__Work item__.
Copy each line from the data that has the word "Mehr" in it.

__Entries shown__.
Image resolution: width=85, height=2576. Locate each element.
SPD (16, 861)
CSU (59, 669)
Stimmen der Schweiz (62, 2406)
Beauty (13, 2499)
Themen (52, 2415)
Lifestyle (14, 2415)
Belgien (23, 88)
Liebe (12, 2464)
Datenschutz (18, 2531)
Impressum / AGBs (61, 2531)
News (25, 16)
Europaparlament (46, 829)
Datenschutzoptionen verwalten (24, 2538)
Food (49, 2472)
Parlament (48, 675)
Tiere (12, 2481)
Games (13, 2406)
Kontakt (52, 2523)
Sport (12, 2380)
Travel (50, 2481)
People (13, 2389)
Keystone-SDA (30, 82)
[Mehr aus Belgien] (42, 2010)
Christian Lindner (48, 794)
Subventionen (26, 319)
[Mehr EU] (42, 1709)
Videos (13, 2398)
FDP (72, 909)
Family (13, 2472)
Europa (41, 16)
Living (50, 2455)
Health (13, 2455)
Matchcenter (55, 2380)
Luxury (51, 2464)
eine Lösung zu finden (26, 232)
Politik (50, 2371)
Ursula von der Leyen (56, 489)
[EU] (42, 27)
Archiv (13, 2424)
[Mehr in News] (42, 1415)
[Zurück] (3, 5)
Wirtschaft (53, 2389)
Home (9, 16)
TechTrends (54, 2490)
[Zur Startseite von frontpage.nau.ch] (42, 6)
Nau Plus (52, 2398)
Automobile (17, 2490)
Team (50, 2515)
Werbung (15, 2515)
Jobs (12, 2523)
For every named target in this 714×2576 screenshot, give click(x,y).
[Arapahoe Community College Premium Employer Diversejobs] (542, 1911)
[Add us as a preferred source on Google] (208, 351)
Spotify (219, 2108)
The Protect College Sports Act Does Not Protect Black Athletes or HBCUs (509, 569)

__Task response__.
[Mehr aus Belgien] (42, 2010)
[Mehr EU] (42, 1709)
[Mehr in News] (42, 1415)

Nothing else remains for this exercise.